La conferenza “D: Dive into Media“, organizzata dal notissimo AllThingsD del The Wall Street Journal, continua a focalizzarsi sulla musica in salsa Mela. E così, dopo le dichiarazioni di ieri di Neil Joung sulla volontà di Steve Jobs di aprire un servizio musicale in alta definizione, oggi è il turno di parola di una delle tante case discografiche partner di Cupertino: Warner Music Group.
A commentare la rivoluzione musicale di iTunes Store è Edgar Bronfman Jr, presidente uscente di Warner Music Group, il quale si è lanciato sia in elogi che in critiche del sistema di vendita di brani digitali in salsa Mela, ben presto diventato il canale più importante di distribuzione in Rete.
«Apple dall’inizio ha creduto nella musica e nei contenuti. Questa è la buona notizia. La brutta notizia è l’aver imposto che le canzoni fossero tutte uguali, ho combattuto con Steve Jobs per questo. Alla fine Apple ha avuto la meglio. Avrei preferito una maggiore flessibilità di prezzo».
Effettivamente, sono state molte le imposizioni di Cupertino sul mondo di iTunes Store, a partire dal prezzo unificato di 0,99/1,29 euro per canzone e dai 9,99 ai 12 euro per album, fino ad arrivare alla non troppo recente eliminazione delle protezioni DRM, un vero deterrente all’acquisto per gli utenti. Non si può certo dire, però, che le scelte di Apple non siano state lungimiranti: iTunes Store è uno dei pochi canali di vendita online che ha ottenuto risultati record in tempi di scambio facile, riuscendo a imporsi sul mercato nonostante la pirateria.

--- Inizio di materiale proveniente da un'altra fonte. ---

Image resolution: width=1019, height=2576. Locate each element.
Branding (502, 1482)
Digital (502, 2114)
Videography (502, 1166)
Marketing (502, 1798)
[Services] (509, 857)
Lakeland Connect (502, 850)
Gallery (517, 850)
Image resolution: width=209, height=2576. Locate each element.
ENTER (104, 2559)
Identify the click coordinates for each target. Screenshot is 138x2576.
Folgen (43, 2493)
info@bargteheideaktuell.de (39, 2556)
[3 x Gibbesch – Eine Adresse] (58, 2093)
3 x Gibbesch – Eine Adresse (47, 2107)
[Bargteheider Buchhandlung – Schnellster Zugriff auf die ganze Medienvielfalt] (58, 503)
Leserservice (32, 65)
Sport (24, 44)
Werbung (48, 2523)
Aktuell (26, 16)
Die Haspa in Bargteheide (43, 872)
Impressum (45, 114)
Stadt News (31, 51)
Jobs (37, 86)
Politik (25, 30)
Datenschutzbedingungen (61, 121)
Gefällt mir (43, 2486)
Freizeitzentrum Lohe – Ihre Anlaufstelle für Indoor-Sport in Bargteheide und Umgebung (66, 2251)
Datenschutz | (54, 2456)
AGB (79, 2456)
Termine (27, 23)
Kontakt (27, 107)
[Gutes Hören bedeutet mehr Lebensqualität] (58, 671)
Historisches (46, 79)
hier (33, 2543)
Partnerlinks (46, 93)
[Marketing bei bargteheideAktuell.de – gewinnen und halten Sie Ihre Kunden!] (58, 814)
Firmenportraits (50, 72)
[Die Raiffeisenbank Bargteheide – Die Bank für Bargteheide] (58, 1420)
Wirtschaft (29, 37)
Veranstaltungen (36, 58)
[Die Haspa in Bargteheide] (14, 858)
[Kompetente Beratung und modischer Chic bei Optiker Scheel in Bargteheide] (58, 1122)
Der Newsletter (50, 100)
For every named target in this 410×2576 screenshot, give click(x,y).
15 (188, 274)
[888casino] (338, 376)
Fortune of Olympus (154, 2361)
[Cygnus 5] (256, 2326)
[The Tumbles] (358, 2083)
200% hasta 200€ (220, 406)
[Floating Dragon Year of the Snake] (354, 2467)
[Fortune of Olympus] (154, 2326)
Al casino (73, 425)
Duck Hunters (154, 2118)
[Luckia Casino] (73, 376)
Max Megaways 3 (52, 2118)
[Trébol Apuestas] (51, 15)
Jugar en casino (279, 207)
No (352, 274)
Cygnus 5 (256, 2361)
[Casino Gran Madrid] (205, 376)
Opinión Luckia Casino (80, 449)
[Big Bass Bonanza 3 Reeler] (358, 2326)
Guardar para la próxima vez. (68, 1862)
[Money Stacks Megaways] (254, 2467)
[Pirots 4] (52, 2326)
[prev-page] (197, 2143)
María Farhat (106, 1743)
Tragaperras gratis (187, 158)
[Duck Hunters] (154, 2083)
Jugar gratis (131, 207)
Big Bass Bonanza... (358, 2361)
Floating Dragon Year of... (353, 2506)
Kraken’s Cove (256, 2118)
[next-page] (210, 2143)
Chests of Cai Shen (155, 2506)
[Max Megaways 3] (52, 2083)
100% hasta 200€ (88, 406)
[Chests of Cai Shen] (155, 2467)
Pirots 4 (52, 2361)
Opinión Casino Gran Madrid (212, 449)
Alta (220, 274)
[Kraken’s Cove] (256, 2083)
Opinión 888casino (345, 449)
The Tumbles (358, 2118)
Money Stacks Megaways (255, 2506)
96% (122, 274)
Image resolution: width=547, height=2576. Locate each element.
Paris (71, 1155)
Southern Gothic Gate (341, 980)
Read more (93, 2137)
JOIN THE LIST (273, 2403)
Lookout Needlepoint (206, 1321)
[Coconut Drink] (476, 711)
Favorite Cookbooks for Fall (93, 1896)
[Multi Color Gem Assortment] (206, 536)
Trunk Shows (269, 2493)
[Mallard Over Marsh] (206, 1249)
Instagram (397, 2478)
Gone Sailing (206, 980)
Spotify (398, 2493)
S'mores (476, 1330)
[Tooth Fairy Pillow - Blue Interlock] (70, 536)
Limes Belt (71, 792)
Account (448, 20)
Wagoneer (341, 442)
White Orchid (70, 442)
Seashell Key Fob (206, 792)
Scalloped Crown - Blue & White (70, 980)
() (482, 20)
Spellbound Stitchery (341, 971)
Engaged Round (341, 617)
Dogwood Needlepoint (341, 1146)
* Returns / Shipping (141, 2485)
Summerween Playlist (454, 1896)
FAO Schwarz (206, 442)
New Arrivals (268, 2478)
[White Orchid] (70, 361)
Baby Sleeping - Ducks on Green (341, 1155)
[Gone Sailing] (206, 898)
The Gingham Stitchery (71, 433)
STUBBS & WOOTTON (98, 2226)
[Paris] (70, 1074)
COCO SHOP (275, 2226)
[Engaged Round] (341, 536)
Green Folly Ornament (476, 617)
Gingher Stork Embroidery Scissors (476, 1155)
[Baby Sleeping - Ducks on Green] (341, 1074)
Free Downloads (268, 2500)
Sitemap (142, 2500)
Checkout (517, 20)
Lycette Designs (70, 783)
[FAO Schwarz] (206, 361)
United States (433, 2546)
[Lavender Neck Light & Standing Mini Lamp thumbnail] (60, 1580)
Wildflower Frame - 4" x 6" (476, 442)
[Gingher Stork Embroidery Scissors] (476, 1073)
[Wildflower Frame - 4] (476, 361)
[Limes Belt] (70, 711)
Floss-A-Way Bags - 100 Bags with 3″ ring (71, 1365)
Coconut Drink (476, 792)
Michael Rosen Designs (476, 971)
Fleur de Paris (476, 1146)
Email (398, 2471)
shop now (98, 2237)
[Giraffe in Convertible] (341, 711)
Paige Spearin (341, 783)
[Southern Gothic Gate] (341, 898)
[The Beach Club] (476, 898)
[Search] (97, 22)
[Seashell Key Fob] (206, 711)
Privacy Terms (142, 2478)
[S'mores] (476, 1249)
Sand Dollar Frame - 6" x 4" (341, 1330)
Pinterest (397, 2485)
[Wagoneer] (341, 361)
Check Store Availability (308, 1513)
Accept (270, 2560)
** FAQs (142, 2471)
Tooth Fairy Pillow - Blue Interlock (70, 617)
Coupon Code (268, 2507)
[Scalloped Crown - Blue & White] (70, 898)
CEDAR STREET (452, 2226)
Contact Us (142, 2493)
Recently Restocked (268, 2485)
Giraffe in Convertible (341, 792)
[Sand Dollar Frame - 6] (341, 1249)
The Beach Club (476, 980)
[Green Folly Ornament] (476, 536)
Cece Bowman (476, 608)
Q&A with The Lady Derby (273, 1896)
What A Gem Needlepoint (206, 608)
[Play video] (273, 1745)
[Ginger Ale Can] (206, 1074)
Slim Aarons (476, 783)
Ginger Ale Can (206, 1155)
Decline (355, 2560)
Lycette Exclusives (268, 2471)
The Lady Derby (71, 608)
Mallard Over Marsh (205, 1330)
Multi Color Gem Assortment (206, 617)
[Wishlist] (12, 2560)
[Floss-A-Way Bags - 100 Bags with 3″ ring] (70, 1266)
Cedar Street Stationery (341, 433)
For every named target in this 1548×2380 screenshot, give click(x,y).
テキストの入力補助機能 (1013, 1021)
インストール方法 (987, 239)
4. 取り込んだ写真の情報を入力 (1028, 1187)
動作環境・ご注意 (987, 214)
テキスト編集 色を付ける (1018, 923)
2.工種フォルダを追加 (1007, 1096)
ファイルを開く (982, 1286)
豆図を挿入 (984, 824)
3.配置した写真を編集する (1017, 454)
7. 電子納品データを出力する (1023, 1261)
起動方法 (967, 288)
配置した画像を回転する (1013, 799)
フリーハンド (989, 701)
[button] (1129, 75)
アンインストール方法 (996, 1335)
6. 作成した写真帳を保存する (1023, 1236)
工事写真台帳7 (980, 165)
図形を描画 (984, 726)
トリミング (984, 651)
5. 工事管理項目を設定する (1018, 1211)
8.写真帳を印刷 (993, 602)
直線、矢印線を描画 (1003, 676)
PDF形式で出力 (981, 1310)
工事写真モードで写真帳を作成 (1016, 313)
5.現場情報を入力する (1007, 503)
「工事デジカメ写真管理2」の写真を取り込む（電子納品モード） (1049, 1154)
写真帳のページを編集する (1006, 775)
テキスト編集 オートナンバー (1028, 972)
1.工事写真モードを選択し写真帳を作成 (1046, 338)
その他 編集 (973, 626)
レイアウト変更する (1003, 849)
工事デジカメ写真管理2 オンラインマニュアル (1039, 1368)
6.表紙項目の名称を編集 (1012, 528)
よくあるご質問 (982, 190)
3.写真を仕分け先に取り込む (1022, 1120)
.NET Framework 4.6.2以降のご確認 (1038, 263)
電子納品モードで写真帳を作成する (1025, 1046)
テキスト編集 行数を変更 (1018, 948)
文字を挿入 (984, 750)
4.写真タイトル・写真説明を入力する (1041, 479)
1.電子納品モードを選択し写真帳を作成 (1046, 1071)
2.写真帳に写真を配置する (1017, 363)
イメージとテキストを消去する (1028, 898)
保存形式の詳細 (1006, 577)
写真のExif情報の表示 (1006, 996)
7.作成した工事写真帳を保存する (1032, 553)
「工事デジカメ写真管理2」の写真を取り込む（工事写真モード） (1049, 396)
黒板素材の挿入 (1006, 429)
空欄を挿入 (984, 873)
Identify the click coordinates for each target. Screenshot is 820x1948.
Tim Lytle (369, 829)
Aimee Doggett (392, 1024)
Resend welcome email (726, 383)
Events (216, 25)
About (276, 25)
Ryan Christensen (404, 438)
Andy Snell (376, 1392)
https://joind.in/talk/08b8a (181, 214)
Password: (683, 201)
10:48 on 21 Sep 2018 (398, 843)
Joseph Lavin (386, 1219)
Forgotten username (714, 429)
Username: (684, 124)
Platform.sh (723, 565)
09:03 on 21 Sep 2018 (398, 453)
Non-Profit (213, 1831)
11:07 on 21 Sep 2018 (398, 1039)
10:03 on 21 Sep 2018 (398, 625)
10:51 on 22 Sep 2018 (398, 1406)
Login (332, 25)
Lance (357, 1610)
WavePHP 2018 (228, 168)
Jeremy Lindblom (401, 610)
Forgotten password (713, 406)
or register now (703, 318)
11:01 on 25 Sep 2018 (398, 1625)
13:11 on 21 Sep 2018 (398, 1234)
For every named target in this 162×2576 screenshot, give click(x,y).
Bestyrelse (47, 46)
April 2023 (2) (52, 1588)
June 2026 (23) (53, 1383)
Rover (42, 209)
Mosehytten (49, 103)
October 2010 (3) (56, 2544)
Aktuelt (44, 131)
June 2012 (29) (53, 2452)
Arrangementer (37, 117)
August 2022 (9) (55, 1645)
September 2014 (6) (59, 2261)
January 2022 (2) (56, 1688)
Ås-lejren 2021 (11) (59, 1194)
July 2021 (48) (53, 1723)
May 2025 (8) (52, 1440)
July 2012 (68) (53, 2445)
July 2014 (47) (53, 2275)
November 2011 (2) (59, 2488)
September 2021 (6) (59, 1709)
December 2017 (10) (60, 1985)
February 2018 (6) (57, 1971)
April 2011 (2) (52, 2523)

Bronfman, tuttavia, non crede che Apple e altri servizi potranno mai sostituirsi al ruolo delle major discografiche perché, a suo avviso, la Rete non sarebbe in grado di produrre star senza intermediari:
«Il successo commerciale non è mai arrivato per un artista slegato da una casa discografica. Ci sono davvero pochi artisti che hanno avuto successo senza una casa discografica. Il nostro ruolo è ancora richiesto, è necessario. Io credo che i consumatori siano occupati, cercare fra milioni e milioni di artisti quello che potrebbero gradire è per loro troppo lavoro. È proprio qui che intervengono le case discografiche.»